Precarity  

Posted by Big Gav in

Bruce, briefly translating himself to "Bruno Argento", has a column at Seed on "solidarity and precarity" - and thinks financial crises are no big deal - The True 21st Century Begins.

We now come to the useful word "precarity," which is part of the American lifestyle but distant from American politics. "Precarity" is, of course, the condition of existing precariously. The condition of losing one's safety and security, of losing predictability and the ability to rationally plan ahead, the condition of being humiliated and in danger.

"Precarity" has much to do with the need for a steady income, for predictable hours of work, for a humane respect from one's employer and a need not to be unjustly fired. Below this thin shell of labor-management relations is the deeper, more primal nature of European precarity. It is found in our time-honored European predilection for abject misery, political extremism, totalitarian violence against the dignity of the individual, and world wars.

Normally Americans and Europeans fail to agree about "precarity" — Americans think their precarity is a kind of fluidity and dynamism, while Europeans are lazy featherbedders dawdling over two-hour lunches. But what's certain is that, whatever its definition, precarity is now global. The wealthy and powerful — especially the wealthy and powerful — are precarious. They are being flung about like flotsam, and the precarity once reserved for blue-collar workers is now inside the corner office and the corporate boardroom as well.

This means that we all have new chances to see eye-to-eye on major global economic issues such as currency flows and the aging population. Italy is leading the way in aging — we're the oldest country in Europe — and business stabilized remarkably when we rid ourselves of the comically useless Italian lira. It's proof that people can both adapt to the inevitable and make some bold steps.

For me personally, the greatest, latest example of Euro-American cooperation is the Cassini-Huygens spacecraft, whose radar was built by Italians. In 2004, this baroque, elephant-sized spacecraft lumbered with stately dignity into the orbit of Saturn, where, like Marco Polo, it proceeded to boggle the collective mind with a whole panoply of new worlds. Just one example: Cassini-Huygens showed us that the minor moon of Enceladus has hot, liquid-water geysers blasting out of its icy south pole. No science fiction writer ever predicted this, but there seems to be a dense organic soup merrily boiling away inside that moon, a steaming orb something like an espresso machine. For all we know — and we may know soon — Enceladus is blasting blind fish into outer space. It would be poetically appropriate if an Italian spacecraft made the greatest discovery since Columbus.

In a world so redolent with wonder, how can we allow ourselves to conduct our daily lives with so little insight, such absence of dignity? We should discover that there is no objective need for such precarity; the planet Earth should not be run as a fire sale. Precarity was supposed to be for the little people; when it is for everybody, its absurdity is manifest. Precarity cannot make us a cleaner, better, or more just society. Precarity is not sustainable. It has nothing to do with economic productivity. It does not help us sustain our precious cultural heritage or our natural heritage, the planet's priceless biodiversity. It is the mayhem of a disturbed ant's nest.

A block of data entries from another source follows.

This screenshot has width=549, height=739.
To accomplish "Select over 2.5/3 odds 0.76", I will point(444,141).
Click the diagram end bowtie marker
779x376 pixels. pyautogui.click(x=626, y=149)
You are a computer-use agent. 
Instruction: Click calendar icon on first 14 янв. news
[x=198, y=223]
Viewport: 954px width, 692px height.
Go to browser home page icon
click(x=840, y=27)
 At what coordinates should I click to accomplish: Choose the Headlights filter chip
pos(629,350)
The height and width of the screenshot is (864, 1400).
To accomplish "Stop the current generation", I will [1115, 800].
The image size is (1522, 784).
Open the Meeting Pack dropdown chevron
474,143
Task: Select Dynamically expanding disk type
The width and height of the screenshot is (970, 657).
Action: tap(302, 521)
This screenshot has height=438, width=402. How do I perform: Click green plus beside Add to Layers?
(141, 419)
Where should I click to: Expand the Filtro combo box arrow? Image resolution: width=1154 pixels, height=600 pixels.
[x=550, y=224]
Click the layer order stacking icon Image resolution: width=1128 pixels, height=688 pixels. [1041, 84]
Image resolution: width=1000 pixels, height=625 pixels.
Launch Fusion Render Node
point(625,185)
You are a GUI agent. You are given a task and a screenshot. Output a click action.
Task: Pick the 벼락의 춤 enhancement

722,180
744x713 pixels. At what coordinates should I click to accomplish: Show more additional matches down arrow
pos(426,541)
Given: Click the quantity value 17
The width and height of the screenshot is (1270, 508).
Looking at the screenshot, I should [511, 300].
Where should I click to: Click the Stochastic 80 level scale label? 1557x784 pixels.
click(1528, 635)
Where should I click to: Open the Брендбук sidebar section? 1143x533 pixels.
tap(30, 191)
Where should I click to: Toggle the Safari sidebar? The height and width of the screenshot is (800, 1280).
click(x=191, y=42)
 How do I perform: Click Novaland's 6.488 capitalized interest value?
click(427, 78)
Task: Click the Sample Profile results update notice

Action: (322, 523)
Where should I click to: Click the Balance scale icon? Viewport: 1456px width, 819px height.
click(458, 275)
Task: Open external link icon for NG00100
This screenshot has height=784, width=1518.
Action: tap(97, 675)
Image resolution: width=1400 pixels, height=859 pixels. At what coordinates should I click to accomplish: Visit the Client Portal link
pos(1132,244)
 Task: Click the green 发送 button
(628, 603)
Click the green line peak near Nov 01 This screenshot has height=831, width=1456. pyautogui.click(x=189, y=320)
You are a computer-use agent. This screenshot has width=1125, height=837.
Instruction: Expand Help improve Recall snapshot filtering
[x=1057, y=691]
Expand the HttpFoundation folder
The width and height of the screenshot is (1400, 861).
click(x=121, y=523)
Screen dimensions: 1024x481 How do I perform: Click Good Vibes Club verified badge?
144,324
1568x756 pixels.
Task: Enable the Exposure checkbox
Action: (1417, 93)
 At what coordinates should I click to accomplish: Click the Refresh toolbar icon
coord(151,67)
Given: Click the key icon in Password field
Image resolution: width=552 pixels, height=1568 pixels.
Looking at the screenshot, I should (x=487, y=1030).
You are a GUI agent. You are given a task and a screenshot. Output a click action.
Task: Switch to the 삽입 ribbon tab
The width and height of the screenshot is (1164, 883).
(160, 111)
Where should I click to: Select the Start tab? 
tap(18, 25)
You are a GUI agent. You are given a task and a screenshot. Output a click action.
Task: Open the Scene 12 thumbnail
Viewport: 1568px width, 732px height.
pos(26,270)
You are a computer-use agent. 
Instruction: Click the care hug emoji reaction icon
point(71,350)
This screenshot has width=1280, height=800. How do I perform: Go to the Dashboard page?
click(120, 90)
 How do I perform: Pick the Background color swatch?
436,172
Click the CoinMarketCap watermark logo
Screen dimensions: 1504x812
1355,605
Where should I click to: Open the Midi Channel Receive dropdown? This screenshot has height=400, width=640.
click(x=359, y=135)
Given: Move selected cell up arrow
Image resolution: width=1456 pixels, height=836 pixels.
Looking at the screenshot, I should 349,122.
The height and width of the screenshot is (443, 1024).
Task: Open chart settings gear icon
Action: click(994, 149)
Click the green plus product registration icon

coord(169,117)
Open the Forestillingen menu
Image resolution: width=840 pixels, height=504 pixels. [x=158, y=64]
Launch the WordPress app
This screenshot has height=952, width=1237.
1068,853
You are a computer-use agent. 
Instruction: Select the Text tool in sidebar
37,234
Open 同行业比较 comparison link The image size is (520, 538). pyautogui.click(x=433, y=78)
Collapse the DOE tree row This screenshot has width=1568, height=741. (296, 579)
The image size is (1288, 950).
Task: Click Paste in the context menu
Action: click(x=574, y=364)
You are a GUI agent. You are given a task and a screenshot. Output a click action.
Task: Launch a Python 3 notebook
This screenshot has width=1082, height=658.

Once we recognize precarity as an existential threat for all, we will find the means to deal with it. A guaranteed annual income would be a good start. Shorter work weeks give us the chance to rejoin civil society, to re-establish trust with neighbors turned strangers, to engage in some convivial joie de vivre over healthy, genuine cuisine, instead of ridiculous cardboard-packaged fast food. You might want to drop by Turin to see how this can work. Here, we have built a global food-heritage industry. It would do you good to see wealthy Indians and Chinese gourmets venturing to sample the cheeses (likely the world's greatest) available from local producers. Each side is enriched. Italy has been enduring massive tidal waves of tourists for two hundred solid years. Our tourist trade is so old and well established that we should perhaps build monuments to it.

I am a futurist — Italian "Futurismo," 100 years old in 2009, is arguably the world's oldest futurism, after all — so I will venture to predict something that seems to me obvious: Eight years late, the 20th century has finally departed us this year. It will never return.

The "true" 20th century — the Communist century — began in 1914 and ended in 1989. We are now in the true 21st century.

After 1989 we enjoyed a strange interregnum where "history ended." Everyone ran up a credit-card bill at the global supermarket. The adventure ended badly, in crisis. Still, let us be of good heart. In cold fact, a financial crisis is one of the kindest and mildest sorts of crisis a civilization can have. Compared to typical Italian catastrophes like wars, epidemics, earthquakes, volcanoes, endemic political collapse — a financial crisis is a problem for schoolchildren.

The year to come is best approached as a learning opportunity. It offers a golden chance to bury our dead prejudices and learn how to properly feed the living. Once we stop shaking all over and scolding Americans, we will recognize the tremendous potential this new century offers the people of the world. The sun still shines, the grass still grows, we are still human. If we stopped pretending to be puppets of an invisible hand, we would not fret over the loss of the 20th century's strings. We might see that life is sweet.